Source-aligned data products, or output ports on the source?
Do source-aligned data products solve the problem, or do we instead need a more suitable output port on the source system.
When it comes to integrating data from upstream services, source-aligned data products are really no different to how we’ve always integrated data.
Data is still extracted by centralised/separate data engineering teams who have little understanding of the source systems and how the data is modelled.
The source-aligned data products are still designed to mirror the internal data structures of the source system, using tools like CDC or ELT, creating a tight coupling to those data structures and requiring deep knowledge of the source systems to use.
The owners of the source systems still have little or no knowledge or responsibility for these source-aligned data products, which means a lack of change management, no SLOs, and poor reliability.
So, the same problems we had before, just renamed.
To solve these problems we need to move away from the assumption we need an extraction of data from source systems and towards the use of interfaces - or, as data mesh calls them, output ports - on the source system.
These source systems likely already provide an interface to support integrations with other systems - an API.
Many teams treat this API as a product that provides their consumers with:
Data models designed for easy consumption, that could/will be different from the underlying database
Loose coupling, so the source system can change without the API changing
Change management, through API versioning and backwards compatibility
Reliability and confidence, backed with SLOs
As the owners of the source system, they know exactly how best to build and operate this API and can take responsibility for providing and maintaining this product for their consumers.
Unfortunately, we can’t easily build data integrations on these APIs, as they tend to support small amounts of data extraction and are modelled around individual records.
What we need is a different interface - a different output port - providing us with the data we need to meet our use cases.
Typically this would be an event stream and/or a regular write to the data warehouse, using a data contract for schema management.
There are two reasons why source systems rarely provide this additional output port:
Data teams have for decades assumed the responsibility for building these extractions, with all the effort and poor results that come from it, because we assumed we couldn’t ask for anything different
The tools for systems owners to easily build these interfaces often don’t exist, and certainly are not of the same quality as the tools they have for building an API, which typically is just a bit of code for them to write with authorisation, observability, etc, provided by the platform
Solving that first problem requires a shift in mindset, and the realisation that we are creating something valuable enough to the company that we can ask for dependable inputs, just like other teams do.
The second problem requires investing in the data platform to provide the tooling that makes creating this data contract as easy as creating an API.
But if we can do those things we would make the source-aligned data products redundant, saving all that effort, avoiding all those issues, and improving the reliability and quality of our data integrations.
That’s an investment worth making.
Originally published at https://andrew-jones.com/newsletter/2025-10-17-source-aligned-data-products-or-output-ports-on-the-source/.




What strikes me about this conversation is that data contracts often get framed as a technical artefact, when the real value is behavioural.
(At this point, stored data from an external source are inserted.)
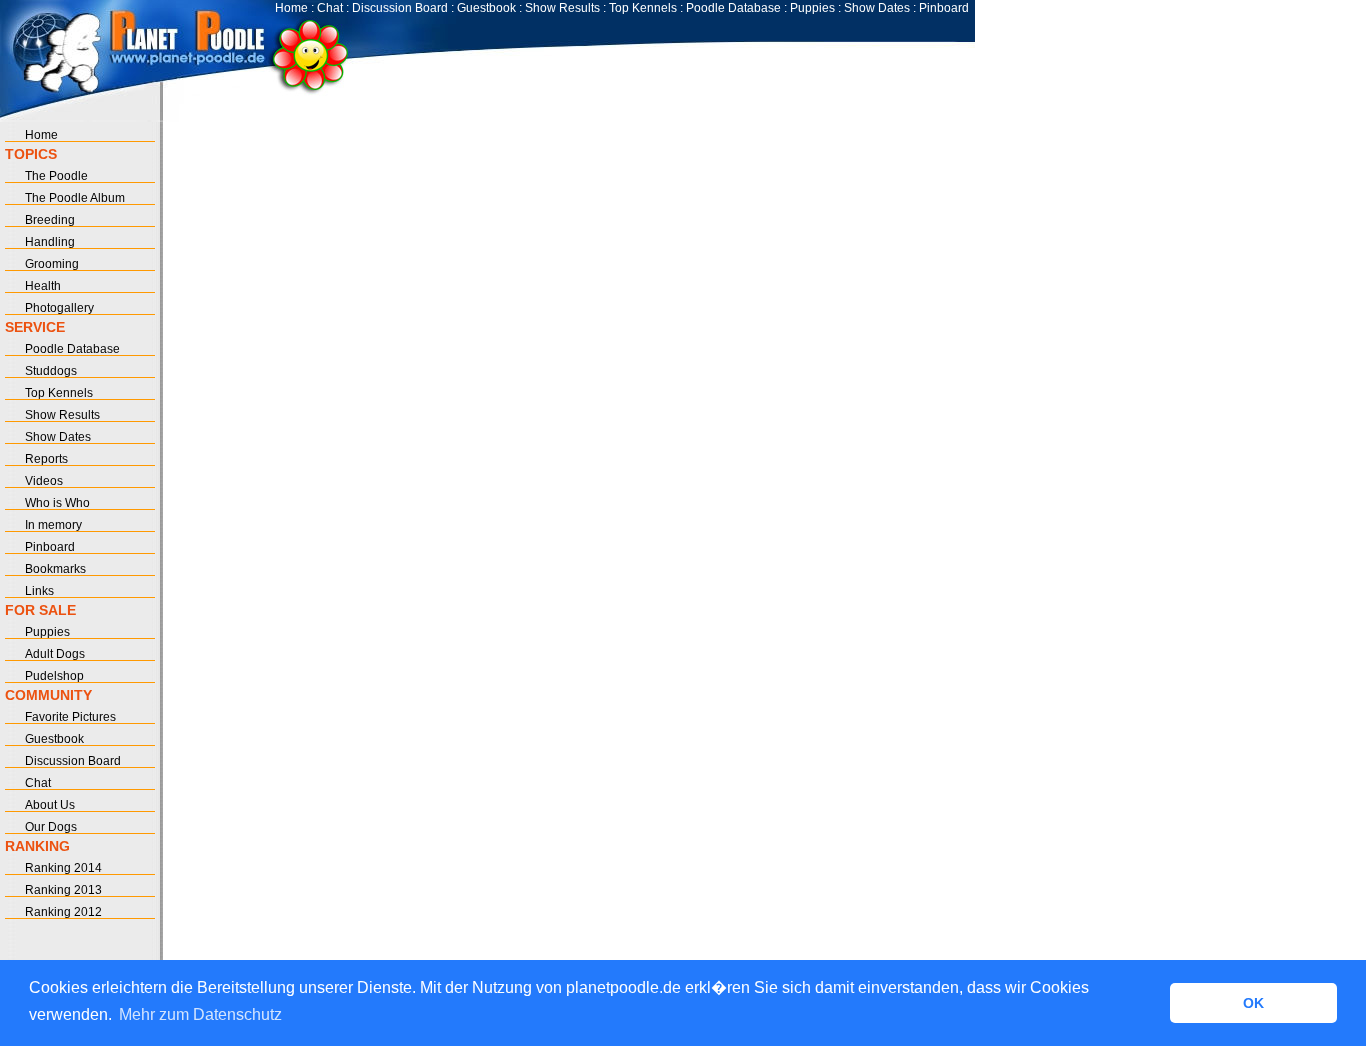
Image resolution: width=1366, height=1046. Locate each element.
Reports (46, 459)
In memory (53, 525)
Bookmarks (55, 569)
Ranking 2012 (63, 912)
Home (291, 8)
They force early clarification of meaning, ownership, and expectations.
In my experience, the health of data flow becomes visible when complexity reduces at the integration boundaries. Simplicity is the observable signal of value here — fewer downstream surprises, fewer compensating models, fewer reconciliation loops.
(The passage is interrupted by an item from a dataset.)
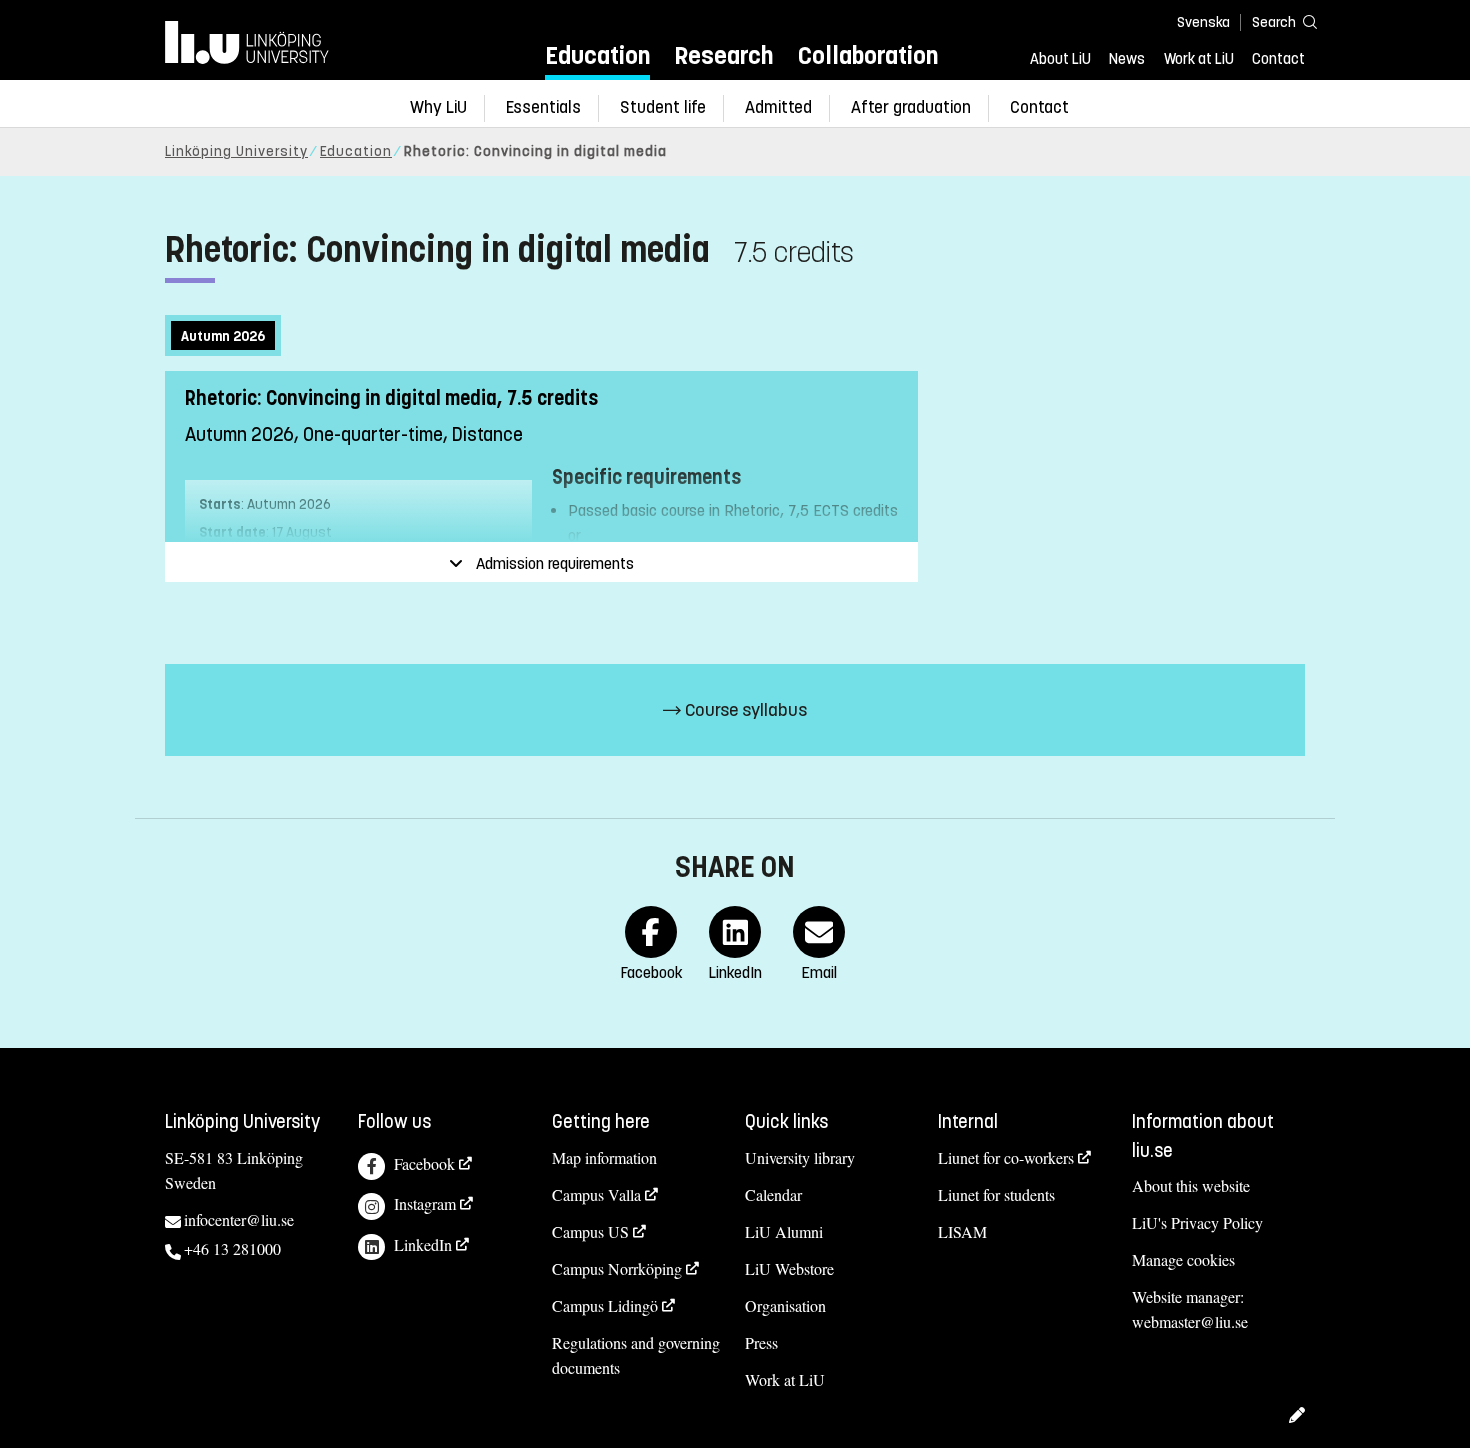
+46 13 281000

It’s interesting to see contracts shifting the cost of ambiguity back to where it’s cheapest to resolve, rather than downstream where it’s most expensive.
That feels like the systemic unlock.
This makes a lot of sense, but it think it’s tricky organizationally to get the source system team to see this as core work: to actively take on data dependencies by publishing by streams. They see the primary application work as their job, and downstream use cases as secondary things they allow but aren’t focused on. It’s a big shift to get them to see downstream use cases as core and worthy of capacity. I think we can overcome it with strategic alignment and leadership buy in but it’s a huge paradigm shift.